Quoting from the mailing list (http://grokbase.com/t/shiro/user/128h0pe5xv/support-for-multiple-session-timeouts) as my requirement is exactly the same:
> I'm trying to support an app that has multiple session timeouts depending on
> how the users interact with it. One way is to use a mobile app, and the
> other is a web-based version. Both access the same backend using AJAX, and I
> use Shiro to authenticate those queries and handle the session timeouts.
> Because the mobile app will only be used on locked mobile phones, I would
> like to have the session timeout to be substantially longer than would be
> acceptable for the web version (several hours v. ~15 minutes).
Lez was kind enough to suggest several approaches to this in his post on the mailing list:
- custom servlet filter (not an option for me here)
- add a session listener
- subclassing session manager
In the default configuration the session listener receives only a SimpleSession object - a change to the timeout value is not persisted back to the session store (redis in my case).

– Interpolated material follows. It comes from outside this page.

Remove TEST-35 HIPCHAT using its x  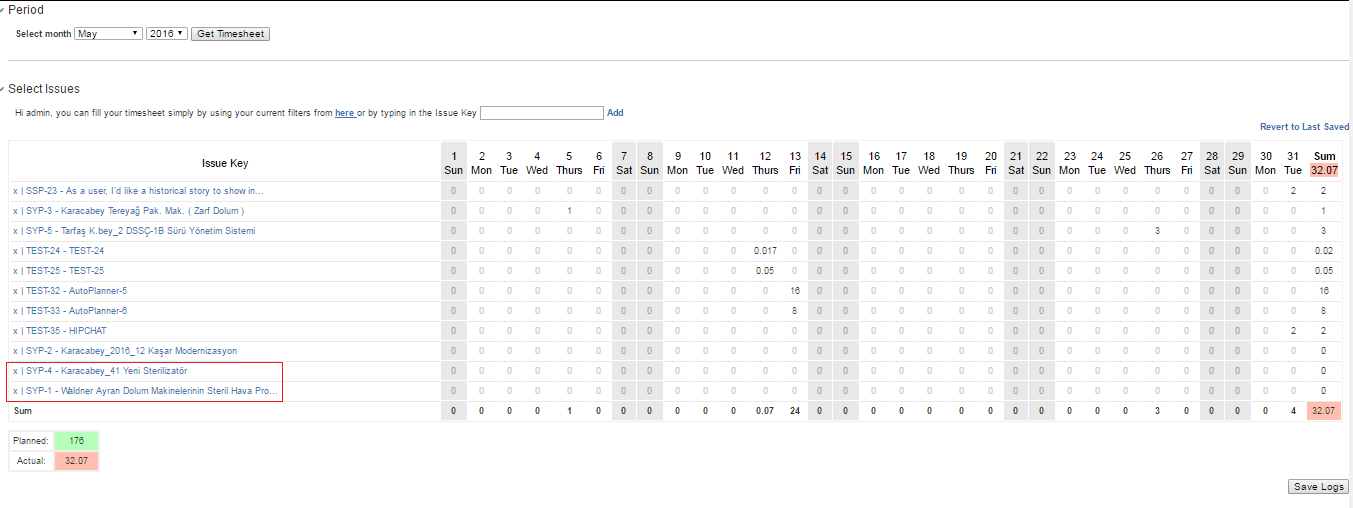(15, 331)
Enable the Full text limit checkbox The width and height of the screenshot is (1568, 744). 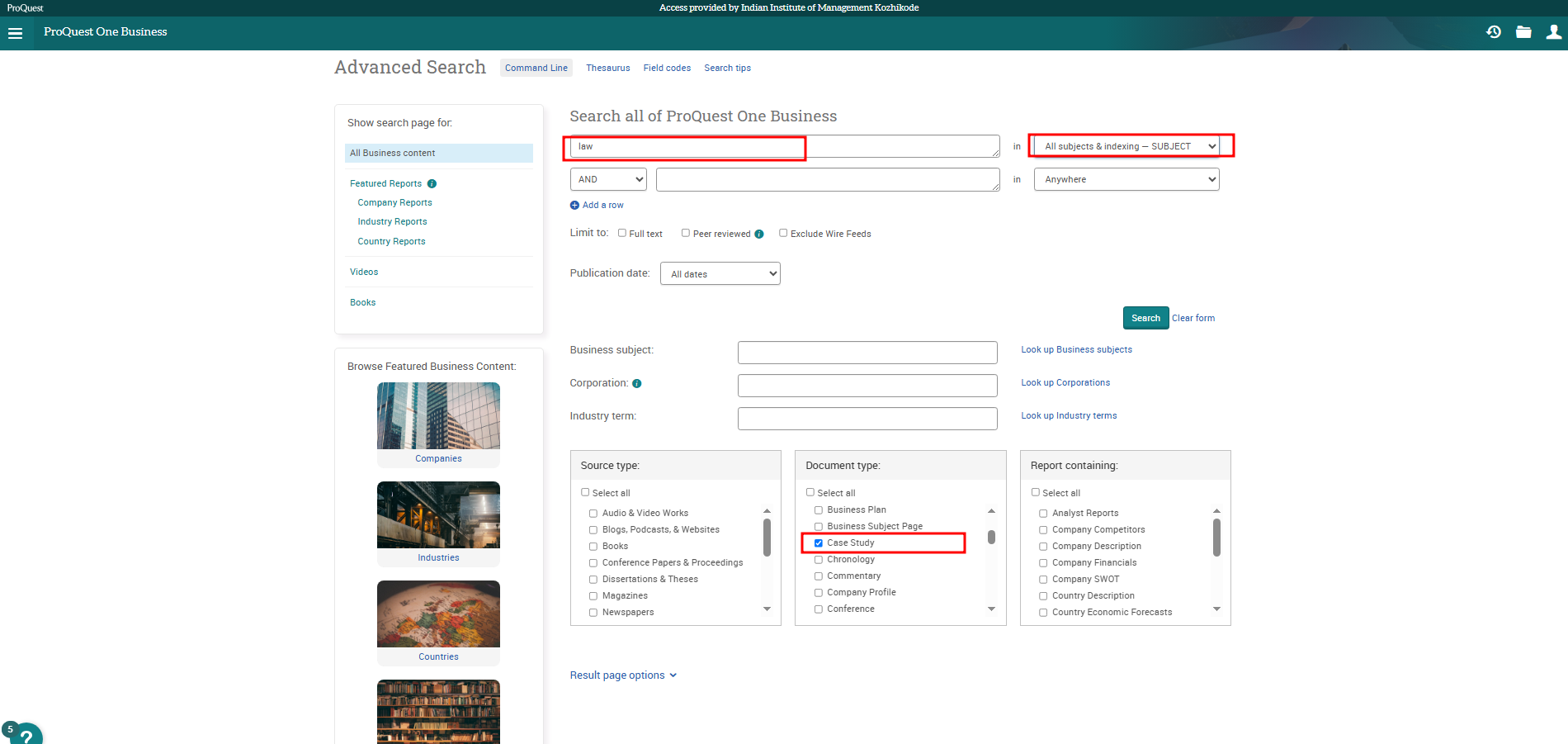pyautogui.click(x=622, y=234)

So subclassing the session manager currently seems to be the only option, the problem being the call to "applyGlobalSessionTimeout" after the session has been created.
Lez suggested to have sth like a "sessionTimeoutResolver" in an upcoming version, but this might not really be necessary as a custom session factory is capable of doing this. This is also the approach I have been taking before realizing that my changes get overwritten by the the "applyGlobalSessionTimeout" that overwrites my changes.
The session storage sees this access pattern (with custom factory and listener):
- session factory creates session with custom timeout
- applyGlobal reads session back from store and sets the default timeout
- listener receives simplesession object with default timeout, tries to change but change is persisted
From my point of view the easiest way would be to apply the global session timeout in the session factory, allowing custom factories to change timeouts as they see fit.
Is this a viable alternative approach, or am I missing something here?